Cognitive Automation Bridges the RPA-AI Platform Divide
Automation Anywhere has rapidly grown a customer base of more than 900 enterprises becoming the global leader in Robotic Process Automation (RPA). Why? Its platform is the most intuitive to use and the fastest to deploy and scale.
Dozens of Automation Anywhere customers have deployed intelligent Digital Workforces that include more than 1,000 Digital Workers, or bots. This is possible because business users do not need programming skills to create Automation Anywhere bots capable of saving millions of dollars annually. Automation Anywhere RPA is so intuitive and easy to learn that business users can design bots in just minutes and get them into production within days.
Artificial intelligence (AI) platforms like IBM Watson, on the other hand, are very powerful tools that require significant IT involvement and often the hands-on engagement of data scientists and AI experts before an enterprise can extract value from them. This is not to minimize the value of such platforms. Many large enterprises are realizing significant benefits from advanced capabilities like sentiment analysis, conversation capability with chatbots and integrated voice response (IVR) systems. They use technologies such as natural language processing (NLP) and predictive analytics to detect fraud, predict sensor or device failure, and more.

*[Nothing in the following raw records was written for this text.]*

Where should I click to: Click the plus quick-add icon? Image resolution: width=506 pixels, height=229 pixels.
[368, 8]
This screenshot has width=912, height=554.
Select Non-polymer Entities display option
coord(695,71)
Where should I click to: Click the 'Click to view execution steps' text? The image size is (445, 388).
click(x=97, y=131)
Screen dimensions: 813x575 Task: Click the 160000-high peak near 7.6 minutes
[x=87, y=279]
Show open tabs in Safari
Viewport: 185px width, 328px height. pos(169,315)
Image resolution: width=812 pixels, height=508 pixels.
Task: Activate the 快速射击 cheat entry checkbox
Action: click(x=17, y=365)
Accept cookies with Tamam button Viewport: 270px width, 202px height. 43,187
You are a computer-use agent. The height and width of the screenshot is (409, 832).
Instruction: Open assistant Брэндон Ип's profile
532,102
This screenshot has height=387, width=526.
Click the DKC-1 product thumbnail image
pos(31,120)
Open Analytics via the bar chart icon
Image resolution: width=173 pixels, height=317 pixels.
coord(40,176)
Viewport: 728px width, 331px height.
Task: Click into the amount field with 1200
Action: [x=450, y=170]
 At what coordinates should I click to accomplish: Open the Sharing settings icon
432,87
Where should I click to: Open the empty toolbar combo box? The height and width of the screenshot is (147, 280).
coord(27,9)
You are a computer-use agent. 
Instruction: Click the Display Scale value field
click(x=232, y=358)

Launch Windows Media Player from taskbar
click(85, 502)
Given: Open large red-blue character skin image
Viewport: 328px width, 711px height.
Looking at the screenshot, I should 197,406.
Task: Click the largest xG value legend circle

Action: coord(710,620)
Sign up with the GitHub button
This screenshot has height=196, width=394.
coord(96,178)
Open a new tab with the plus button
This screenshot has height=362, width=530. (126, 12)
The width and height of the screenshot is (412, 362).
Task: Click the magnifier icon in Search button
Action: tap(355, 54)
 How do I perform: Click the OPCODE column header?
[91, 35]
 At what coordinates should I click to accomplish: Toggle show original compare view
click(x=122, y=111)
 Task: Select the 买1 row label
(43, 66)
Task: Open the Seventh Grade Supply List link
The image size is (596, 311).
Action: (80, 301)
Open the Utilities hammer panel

However, these kinds of AI platforms are out of reach for line-of-business users in departments like finance and human resources. Instead, cognitive automation solutions like IQ Bot from Automation Anywhere intelligently combine the ease of use of RPA with advanced AI capabilities to allow business users to automate more complex business processes that ever before.
Cognitive automation combines computer vision to digitize documents, NLP to understand the content, fuzzy logic to enriches the data and supervised learning to improve efficiency. The net result is that business users can automate processes that rely on both semi-structured data (think invoices) and structured data (think invoice- and order-status emails and chats) more accurately and efficiently. In the process, cognitive automation helps bridge the vast RPA and AI platform divide.
The most important factor for success is choosing the right process to automate. Many companies beginning their RPA cognitive journeys fall into the trap of tackling a highly complex process (think unstructured communications) or a process about which people have high expectations (think customer-facing support).
We recommend selecting a well-defined process with reasonable user expectations and high return on investment (ROI) potential as a first candidate for automation. In our experience, picking semi-structured data-centric processes in the back office such as invoices, purchase orders (POs), mortgage applications, or insurance claims have both high success rates and high ROIs.